Quando, em 1993, Augusto Roa Bastos publicou El
Fiscal (Buenos Aires, Sudamericana), completando, com Hijo de Hombre
e Yo el supremo, o que ele próprio definiu como a trilogia sobre o
“monoteísmo” do poder, foi dito que raras vezes o tema do exílio fora tratado
com tanta liberdade e rigor. Dir-se-ia que, também, com muito conhecimento de
causa, pois o romancista paraguaio passou sua vida num longo exílio de sessenta
e dois anos, muitos dos quais na Argentina e na França.
O
personagem-narrador de El Fiscal, Félix Moral, vive na França e no
exílio, ainda que seja na Cidade Luz, aprende que a obsessão de todo exilado é voltar; e de seu avô, numa carta que
dele recebe, nos primeiros tempos, e no intuito de o consolar, que o exílio é o maior destruidor de
almas. Félix Moral que, de apátrida, volta a ser na França,
cidadão de uma república , se submete, para sobreviver, à adoção de um nome falso, à perda de sua
impossível sinceridade, à invenção de outra maneira de viver, na qual não
deve existir o relacionamento com os compatriotas porque sendo o exílio a pior
das doenças que podem atacar o ser humano, o contacto com outros doentes
somente irá agravá-la.

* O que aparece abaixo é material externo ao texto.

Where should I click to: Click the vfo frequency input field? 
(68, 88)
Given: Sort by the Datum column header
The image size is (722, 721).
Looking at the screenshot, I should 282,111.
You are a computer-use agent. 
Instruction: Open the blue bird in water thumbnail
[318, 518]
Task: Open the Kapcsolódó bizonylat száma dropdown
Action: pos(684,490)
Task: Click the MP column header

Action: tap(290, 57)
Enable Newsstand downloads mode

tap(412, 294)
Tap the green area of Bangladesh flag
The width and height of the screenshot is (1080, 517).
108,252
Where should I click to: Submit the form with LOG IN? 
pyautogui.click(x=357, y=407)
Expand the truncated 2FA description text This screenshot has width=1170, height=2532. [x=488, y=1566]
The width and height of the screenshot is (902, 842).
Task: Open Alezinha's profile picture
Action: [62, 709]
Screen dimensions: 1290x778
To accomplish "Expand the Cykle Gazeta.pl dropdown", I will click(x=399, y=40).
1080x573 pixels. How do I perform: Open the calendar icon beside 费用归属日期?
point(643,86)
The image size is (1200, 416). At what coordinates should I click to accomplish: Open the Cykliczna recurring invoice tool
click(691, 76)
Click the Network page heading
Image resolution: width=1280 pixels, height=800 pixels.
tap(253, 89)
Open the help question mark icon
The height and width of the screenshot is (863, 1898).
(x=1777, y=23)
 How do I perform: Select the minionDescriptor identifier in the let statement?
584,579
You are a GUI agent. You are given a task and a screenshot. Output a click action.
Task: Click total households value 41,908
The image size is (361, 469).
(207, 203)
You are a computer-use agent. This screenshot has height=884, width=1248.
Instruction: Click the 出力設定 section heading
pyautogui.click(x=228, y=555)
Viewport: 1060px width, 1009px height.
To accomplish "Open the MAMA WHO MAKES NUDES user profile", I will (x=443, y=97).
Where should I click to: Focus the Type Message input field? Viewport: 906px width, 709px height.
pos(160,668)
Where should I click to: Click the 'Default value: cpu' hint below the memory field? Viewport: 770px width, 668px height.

Um mal que aumenta nesse tempo histórico hodierno para
se tornar uma praga universal: A
humanidade inteira vive no exílio. Uma vez que já não existem territórios pátrios
– e menos ainda, essa pátria utópica que é o lugar onde a gente se sente bem –
todos somos beduínos nômades de uma cabilda extinta. Objetos transnacionais
como o dinheiro, as guerras ou a peste,
diz o romancista na voz de seu personagem. Igualmente, pela sua voz, irá
expressar o sentido da própria morte para os que lhe estão próximos. À minha
morte lerão poemas e elogios fúnebres, e escreverão nos jornais exegeses
laudatórias com a satisfação do dever cumprido, sacudindo-se as mãos no fim
como um pó incômodo. E sua condição de professor de Literatura lhe permitirá lembrar Novalis quando escreve
que a morte é a mesma para todos, mas cada um morre a sua maneira. O que, no entanto, em se tratando de um homem
do Continente, adquire significados inconcebíveis porque a morte pode ocorrer –
além das criminosas, oriundas da miséria e das injustiças – pela prática
execrável do assassinato e da tortura.
Em
El Fiscal, o narrador-personagem foi preso e torturado sob uma ditadura
que Augusto Roa Bastos, na nota que antecede o relato, designa como uma das
tiranias mais longas e ferozes da América Latina. Ele não apenas deixa
constância dos suplícios a que foi submetido, como dos métodos empregados para
neutralizar, no povo paraguaio, toda e qualquer iniciativa de luta para um
viver digno. Quando não mais tem condições de testemunhar, o relato se conclui
pelas palavras de sua companheira. Numa carta dirigida à mãe, que ignora o
destino do filho, ela vai contar em que estado subumano o encontrou na prisão e
como, após conseguir levá-lo a um hospital e tentar tirá-lo do Paraguai, é
surpreendida por um dos militares do sistema repressivo que, burlão e
depreciativo, diz tê-la seguido desde a fuga do hospital até esse lugar próximo
da fronteira que pretendia cruzar não a interceptando para fazer durar a ilusão
da fuga. Levantou a mão e a patrulha que o acompanhava, com suas armas
automáticas, crivou de balas o corpo de Félix Moral, cuja cidadania francesa
não foi suficiente para protegê-lo do destino dado àqueles que, nascidos no
Continente, tentam se opor às vontades de governantes sejam eles os abomináveis
tiranos de turno ou os iníquos que se auto-intitulam democratas.